The annual Theerthavari festival is celebrated during the New moon day of Tamil month of Aadi when the festival deity of the temple is taken in a procession to the sea at Poompuhar. During the new moon day of the Tamil month Thai, the festival deity of Tirumangai Alvar is brought to the temple from Thiruvali-Thirunagari. The Tirumangai Alvar Mangalasasana Utsavam is celebrated in the Tamil month of Thai (January–February). The highlight of the festival is Garudasevai, an event in which the festival images of the eleven Tirunangur Tirupatis are brought on mount designed like Garuda, called Garuda Vahana, to Tirunangur. The festive image of Tirumangai Alvar is also brought on a Hamsa Vahanam (palanquin) and his paasurams (verses) dedicated to each of these eleven temples are recited during the occasion. The festival images of Tirumangai Alvar and his consort Kumudavalli Naachiyar are taken in a palanquin to each of the eleven temples. The verses dedicated to each of the eleven temples are chanted in the respective shrines. This is one of the most important festivals in the region which draws thousands of visitors.

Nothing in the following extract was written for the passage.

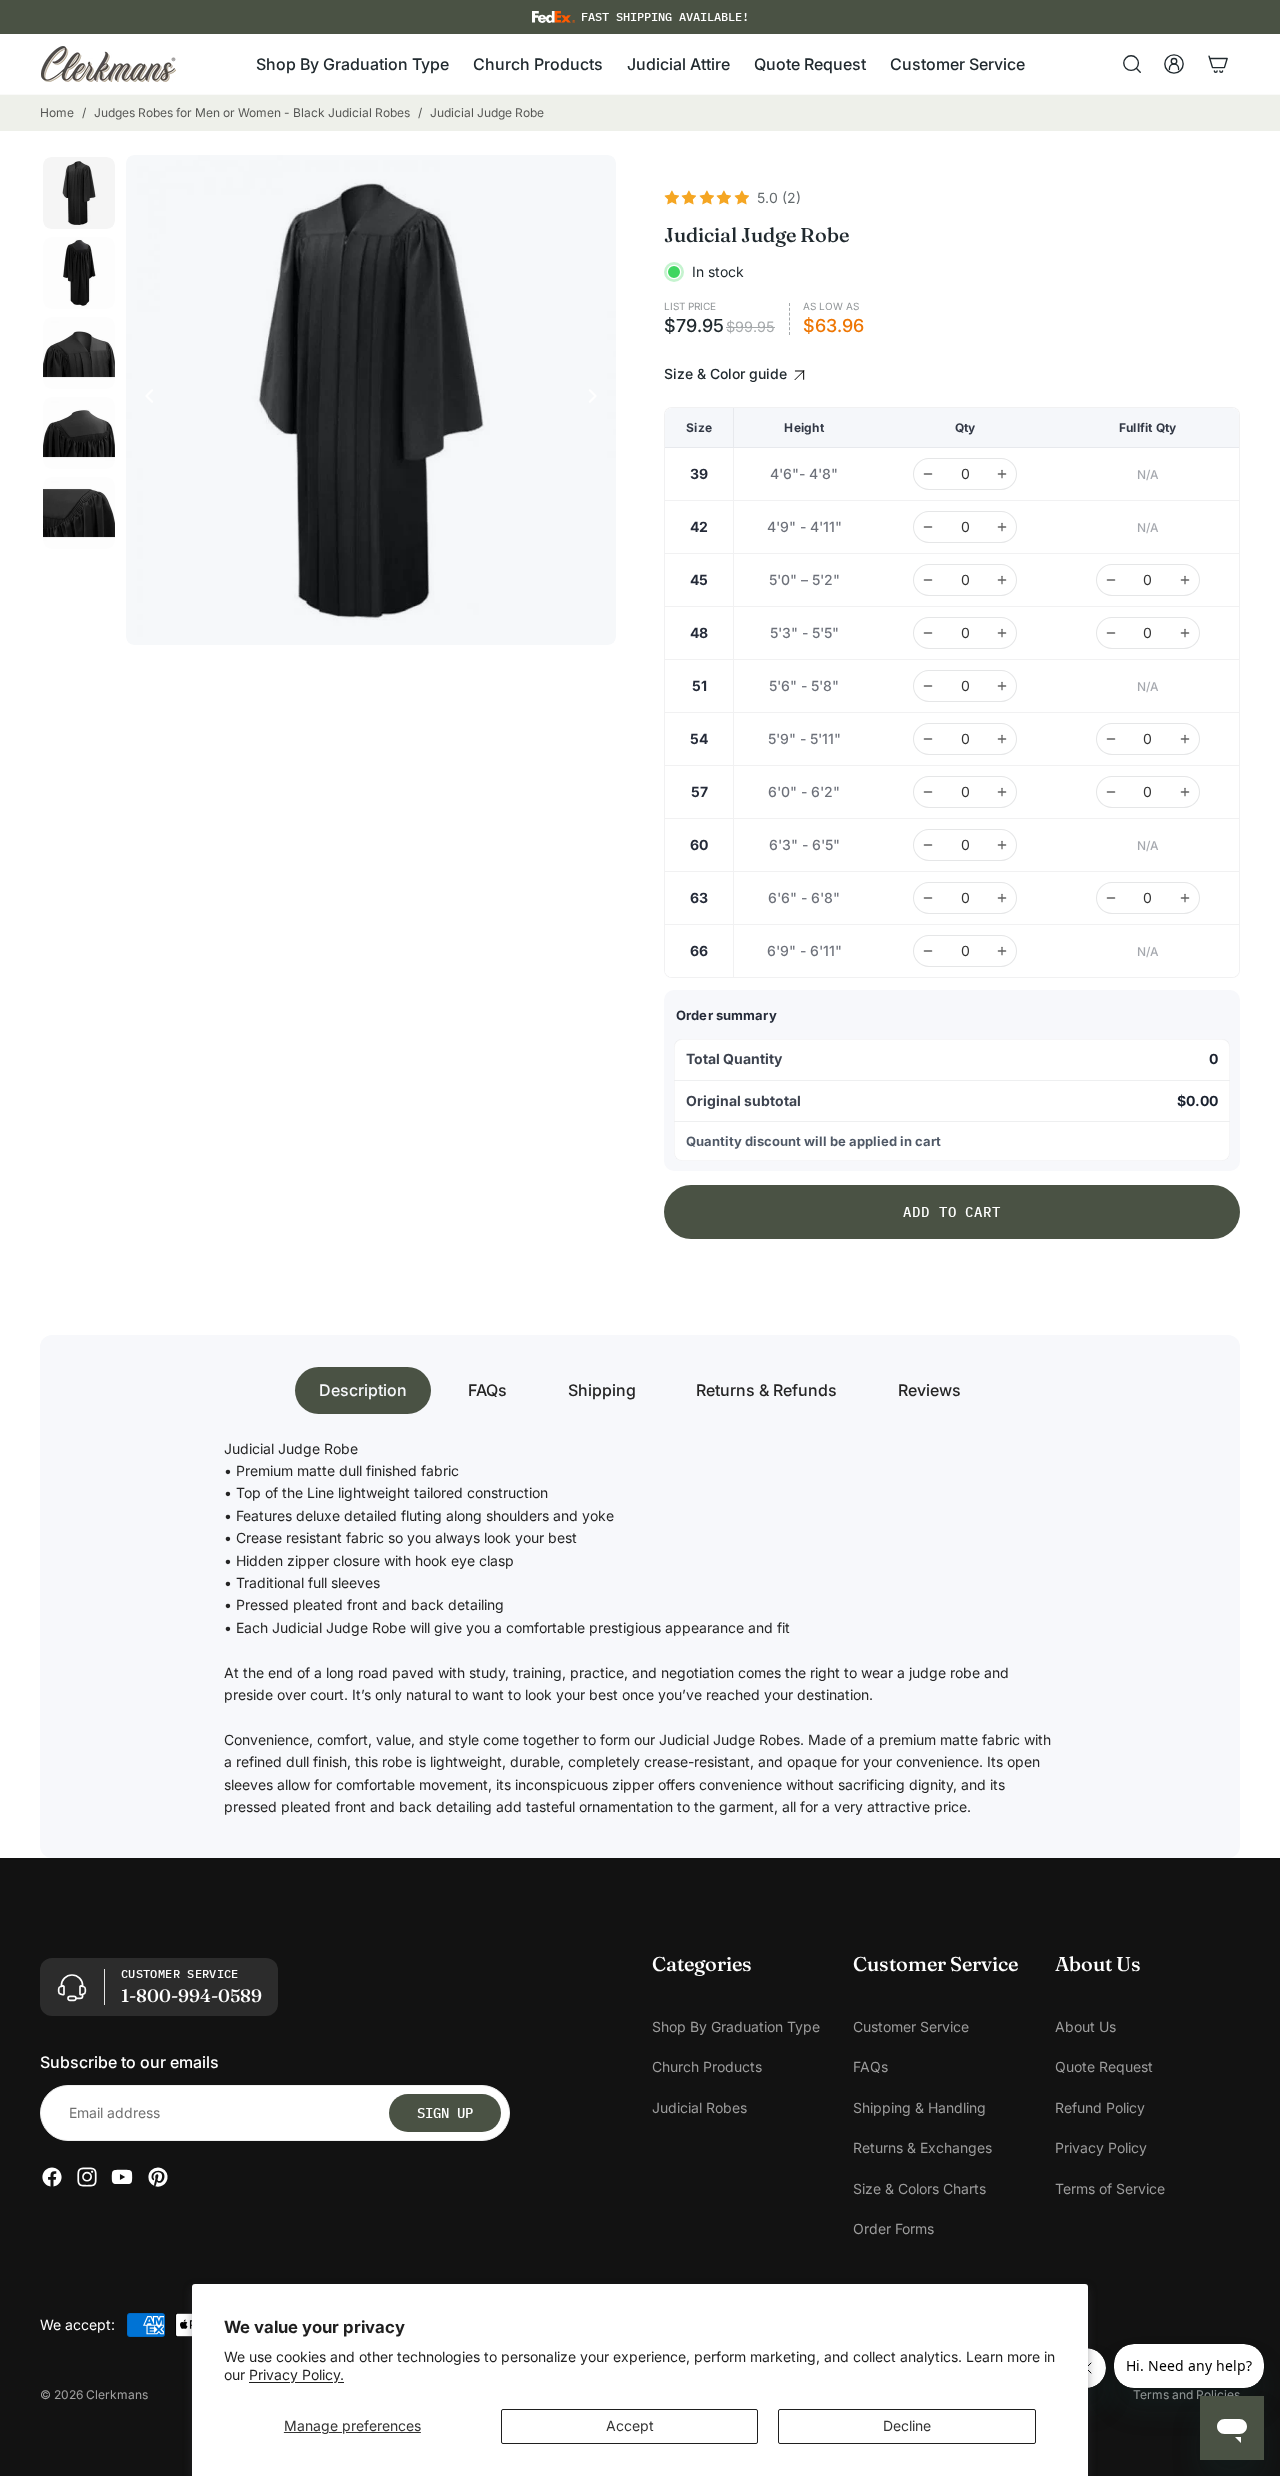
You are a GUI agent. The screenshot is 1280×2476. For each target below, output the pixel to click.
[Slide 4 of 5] (79, 433)
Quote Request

==Religious significance==
The temple is revered in Nalayira Divya Prabandham, the 7th–9th century Sri Vaishnava canon, by Tirumangai Alvar in one hymn and Poigai Alvar in one hymn. The temple is classified as a Divya Desam, one of the 108 Vishnu temples that are mentioned in the book. It is one among the eleven Divya Desams of Tirunangur Tirupathis and is closely associated with Tirumangai Alvar. It is also the only one of the eleven to have both Rama and Krishna as festival deities.